There are several mechanisms that respond to the texture effect according to the literature, including the flow inertia effect [17], local cavitation [7] and collective dimple effect [18]. Tønder believes a step-like structure is formed by partial texture under fully lubricated contact conditions; the mechanism of texture effect is similar to the Rayleigh step bearing [19]. Each single dimple forms a mini wedge-like configuration that generates additional hydrodynamic pressure. By changing the geometric features of the dimples, including dimple shape and depth, the convergence ratio and effective wedge-like configuration area are changed as well, which results in changing the texture effect.

5. Conclusions

A numerical study on the effect of the geometric features of dimple textures on pressure build-up is performed in the present work. The contribution of the paper is the introduction of a new parameter called dimple surface angle, which is investigated to improve three-dimensional models that represent the real geometric features of dimples in a numerical study. The influences of the geometric features on texture effect, particularly the generation of additional hydrodynamic pressure, are investigated. The following conclusions are drawn from this study:

The dimple shape greatly influences the dimple texture effect. Squared dimples generate the highest additional pressure build-up. However, considering the feasibility of the texturing process, dimples with a circle shape have greater potential to be applied on a large scale.

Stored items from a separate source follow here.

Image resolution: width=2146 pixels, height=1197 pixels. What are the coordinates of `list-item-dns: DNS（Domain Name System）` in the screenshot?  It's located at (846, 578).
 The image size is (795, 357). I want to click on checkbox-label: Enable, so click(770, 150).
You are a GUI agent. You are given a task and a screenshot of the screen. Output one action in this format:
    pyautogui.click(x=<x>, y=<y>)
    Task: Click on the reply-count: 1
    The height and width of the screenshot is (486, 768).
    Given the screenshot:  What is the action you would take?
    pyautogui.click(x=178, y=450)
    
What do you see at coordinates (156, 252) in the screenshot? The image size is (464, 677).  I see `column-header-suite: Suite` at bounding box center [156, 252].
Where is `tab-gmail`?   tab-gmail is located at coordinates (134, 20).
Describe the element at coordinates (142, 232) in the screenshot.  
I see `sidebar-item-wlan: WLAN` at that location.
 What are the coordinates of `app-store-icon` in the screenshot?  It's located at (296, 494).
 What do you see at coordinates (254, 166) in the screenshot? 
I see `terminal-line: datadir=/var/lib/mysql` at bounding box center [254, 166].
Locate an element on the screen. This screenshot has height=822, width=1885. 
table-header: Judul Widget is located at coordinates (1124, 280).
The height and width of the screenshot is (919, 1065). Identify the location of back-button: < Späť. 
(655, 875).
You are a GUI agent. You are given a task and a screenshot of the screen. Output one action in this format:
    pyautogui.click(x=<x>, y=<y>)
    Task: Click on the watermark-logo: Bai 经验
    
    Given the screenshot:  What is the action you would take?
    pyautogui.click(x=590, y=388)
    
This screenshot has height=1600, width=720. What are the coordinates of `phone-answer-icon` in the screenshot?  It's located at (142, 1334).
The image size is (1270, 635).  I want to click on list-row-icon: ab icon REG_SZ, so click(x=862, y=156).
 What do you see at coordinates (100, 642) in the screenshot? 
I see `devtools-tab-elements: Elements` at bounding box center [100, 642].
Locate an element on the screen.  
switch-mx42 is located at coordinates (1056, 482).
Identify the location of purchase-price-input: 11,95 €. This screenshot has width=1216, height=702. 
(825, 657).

• The dimple texture effect increases linearly as density increases.
• An optimal dimple depth is identified with a certain minimum film thickness. In this study, 10 µm is an optimal value when the minimum film thickness is 10, 15, 20, and 30 µm.
• As the minimum film thickness increases from 10 to 30 µm, the effect of dimple texture is minimized.
• The introduced dimple surface angle influences the dimple texture effect. The most significant changes occur when the dimple surface angle is smaller than ${30}^{°}$.